Le sujet est d’importance. Avec les 35 heures de présence pour les enseignants dans les collèges, mesure censée résoudre la prise en charge d’élèves en difficulté scolaire, Ségolène Royal n’en est pas à son coup d’essai, puisqu’elle avait déjà évoqué, en février dernier, la nécessité de « rallonger le temps de présence des enseignants ». Les 35 heures pour les enseignants, c’est une vieille lune, déjà tentée en 1981, après la victoire de François Mitterrand, vite abandonnée devant la levée de bouclier que cette proposition avait suscitée.
Mettons un terme à une contre-vérité sur le temps de travail des enseignants. Les statistiques du ministère de l’Éducation nationale, suite à une enquête effectuée en 2002, établissent que les enseignants du second degré (collèges, lycées) ont un temps de travail hebdomadaire égal à 39 h 47. Le Snes, lui, chiffrait ce temps de travail à 44 heures par semaine. Soit plus du double des heures de cours faites devant les élèves (18 heures pour un professeur certifié).
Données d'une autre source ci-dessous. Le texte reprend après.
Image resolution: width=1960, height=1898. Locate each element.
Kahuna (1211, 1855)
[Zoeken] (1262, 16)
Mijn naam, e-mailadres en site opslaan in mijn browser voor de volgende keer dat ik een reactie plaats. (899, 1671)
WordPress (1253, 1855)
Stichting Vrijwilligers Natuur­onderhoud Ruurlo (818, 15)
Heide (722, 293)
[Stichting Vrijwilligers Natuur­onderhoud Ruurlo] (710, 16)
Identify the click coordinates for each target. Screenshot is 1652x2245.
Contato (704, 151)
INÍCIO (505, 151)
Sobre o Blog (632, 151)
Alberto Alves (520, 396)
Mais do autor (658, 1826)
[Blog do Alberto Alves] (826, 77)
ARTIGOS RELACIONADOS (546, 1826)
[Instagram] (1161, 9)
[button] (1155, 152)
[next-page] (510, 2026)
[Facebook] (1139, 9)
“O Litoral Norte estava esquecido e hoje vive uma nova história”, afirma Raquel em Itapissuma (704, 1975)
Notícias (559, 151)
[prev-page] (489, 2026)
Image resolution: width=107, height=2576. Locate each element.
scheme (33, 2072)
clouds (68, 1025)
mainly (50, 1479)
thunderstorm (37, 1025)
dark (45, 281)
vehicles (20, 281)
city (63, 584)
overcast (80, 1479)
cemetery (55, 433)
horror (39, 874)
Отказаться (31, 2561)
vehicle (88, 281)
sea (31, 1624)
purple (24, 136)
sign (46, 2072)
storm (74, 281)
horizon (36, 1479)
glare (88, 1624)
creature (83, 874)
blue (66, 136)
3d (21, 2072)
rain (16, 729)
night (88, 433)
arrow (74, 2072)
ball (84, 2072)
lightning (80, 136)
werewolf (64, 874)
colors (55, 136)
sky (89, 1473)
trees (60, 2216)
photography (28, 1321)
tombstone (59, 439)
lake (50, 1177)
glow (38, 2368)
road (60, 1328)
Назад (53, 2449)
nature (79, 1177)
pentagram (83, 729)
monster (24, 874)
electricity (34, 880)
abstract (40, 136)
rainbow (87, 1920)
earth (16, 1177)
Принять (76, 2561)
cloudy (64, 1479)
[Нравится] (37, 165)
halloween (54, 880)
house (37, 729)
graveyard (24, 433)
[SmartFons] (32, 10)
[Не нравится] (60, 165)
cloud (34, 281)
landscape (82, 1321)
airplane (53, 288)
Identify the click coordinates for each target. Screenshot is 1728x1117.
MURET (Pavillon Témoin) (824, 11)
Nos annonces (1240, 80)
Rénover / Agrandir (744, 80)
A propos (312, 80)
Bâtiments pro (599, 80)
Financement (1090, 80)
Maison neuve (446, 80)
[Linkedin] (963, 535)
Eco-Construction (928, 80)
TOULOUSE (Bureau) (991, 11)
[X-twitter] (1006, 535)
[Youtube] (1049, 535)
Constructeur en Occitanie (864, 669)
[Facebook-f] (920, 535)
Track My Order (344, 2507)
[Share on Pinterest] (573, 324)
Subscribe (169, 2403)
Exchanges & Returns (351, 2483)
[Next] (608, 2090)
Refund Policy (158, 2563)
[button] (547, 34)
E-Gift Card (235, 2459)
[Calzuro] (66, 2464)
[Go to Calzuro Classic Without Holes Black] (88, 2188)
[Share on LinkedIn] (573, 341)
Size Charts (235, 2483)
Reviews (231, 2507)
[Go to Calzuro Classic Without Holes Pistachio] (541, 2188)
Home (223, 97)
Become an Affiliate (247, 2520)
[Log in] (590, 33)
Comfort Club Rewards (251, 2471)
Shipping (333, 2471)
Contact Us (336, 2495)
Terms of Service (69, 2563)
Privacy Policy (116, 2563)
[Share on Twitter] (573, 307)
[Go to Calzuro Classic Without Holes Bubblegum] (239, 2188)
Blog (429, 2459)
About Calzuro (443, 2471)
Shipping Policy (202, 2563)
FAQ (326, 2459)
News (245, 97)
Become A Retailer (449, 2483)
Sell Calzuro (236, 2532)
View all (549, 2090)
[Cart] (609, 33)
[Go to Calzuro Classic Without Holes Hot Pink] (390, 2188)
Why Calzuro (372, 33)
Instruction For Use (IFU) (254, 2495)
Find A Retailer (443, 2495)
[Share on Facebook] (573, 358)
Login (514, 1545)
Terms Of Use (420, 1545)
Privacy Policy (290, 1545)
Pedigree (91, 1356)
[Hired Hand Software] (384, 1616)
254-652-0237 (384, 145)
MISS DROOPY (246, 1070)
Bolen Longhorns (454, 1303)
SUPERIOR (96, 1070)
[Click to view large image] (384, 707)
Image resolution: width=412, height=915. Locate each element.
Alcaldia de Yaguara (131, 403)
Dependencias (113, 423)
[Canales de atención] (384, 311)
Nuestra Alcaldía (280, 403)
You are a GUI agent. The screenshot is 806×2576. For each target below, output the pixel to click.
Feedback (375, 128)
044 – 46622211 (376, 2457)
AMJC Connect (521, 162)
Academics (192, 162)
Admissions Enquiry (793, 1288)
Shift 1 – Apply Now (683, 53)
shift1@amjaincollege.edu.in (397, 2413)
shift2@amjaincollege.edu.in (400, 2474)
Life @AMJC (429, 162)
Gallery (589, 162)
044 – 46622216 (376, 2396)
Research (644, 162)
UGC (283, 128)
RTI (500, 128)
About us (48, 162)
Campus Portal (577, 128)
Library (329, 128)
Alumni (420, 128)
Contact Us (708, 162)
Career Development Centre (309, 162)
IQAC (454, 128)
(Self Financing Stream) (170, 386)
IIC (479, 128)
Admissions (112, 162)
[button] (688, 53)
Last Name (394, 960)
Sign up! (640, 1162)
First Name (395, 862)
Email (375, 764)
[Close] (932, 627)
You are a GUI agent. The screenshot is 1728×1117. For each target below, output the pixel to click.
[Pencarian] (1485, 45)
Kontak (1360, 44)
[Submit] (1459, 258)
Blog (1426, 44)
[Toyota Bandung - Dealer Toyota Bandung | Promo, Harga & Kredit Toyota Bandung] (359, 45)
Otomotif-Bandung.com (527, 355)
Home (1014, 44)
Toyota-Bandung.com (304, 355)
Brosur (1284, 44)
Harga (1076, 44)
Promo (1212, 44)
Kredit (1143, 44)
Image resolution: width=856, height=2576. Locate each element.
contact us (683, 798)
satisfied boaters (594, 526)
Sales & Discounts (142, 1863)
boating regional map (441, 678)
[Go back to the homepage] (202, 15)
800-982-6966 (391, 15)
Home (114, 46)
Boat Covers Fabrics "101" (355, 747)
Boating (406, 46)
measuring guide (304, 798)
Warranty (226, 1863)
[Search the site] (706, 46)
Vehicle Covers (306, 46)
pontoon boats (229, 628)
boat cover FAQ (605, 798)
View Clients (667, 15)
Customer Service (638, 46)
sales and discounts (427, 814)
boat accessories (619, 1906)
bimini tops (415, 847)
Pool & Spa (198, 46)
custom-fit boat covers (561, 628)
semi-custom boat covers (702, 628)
Ces statistiques sous-estiment largement le réel temps de travail des enseignants. Le temps de présence dans les établissements scolaires dépasse largement celui consacré aux heures de cours : suivi des élèves, réunions diverses, règlement de conflits, prise en charge des problèmes, entre autres, sont déjà effectués par les enseignants et non comptabilisés comme temps de travail.
Les élèves en difficulté reçoivent-ils toute l’aide nécessaire ? Sans doute pas. L’école, à elle seule, ne peut pas supprimer les inégalités. La solution ne consiste pas dans une augmentation du temps de présence obligatoire des enseignants. Ségolène Royal va chercher ses solutions du côté des libéraux, du côté de Tony Blair et des écoles britanniques. Cela n’a rien à voir avec une quelconque alternative antilibérale ou anticapitaliste. Ségolène Royal veut casser le système existant, casser les statuts, fruits des luttes et des conquêtes obtenues.
On ne peut pas faire l’impasse sur les 25 000 postes d’enseignants suprimés depuis 2002 et les 8 700 postes supprimés dans le budget 2007. Rétablir tous les postes supprimés, augmenter les recrutements de titulaires, titulariser les auxiliaires, contractuels, vacataires en poste, diminuer le temps de travail et réaménager le temps de présence des enseignants, limiter à dix-huit élèves les effectifs par classe en collège et lycées professionnels notamment : voilà les premières mesures indispensables pour redonner au service public d’éducation les moyens de son ambition. Osons une revendication : seize heures de présence, soit quatorze heures de cours et deux heures de suivi d’élèves. C’est dans cette direction qu’il faut élaborer et mobiliser pour dessiner une autre école publique.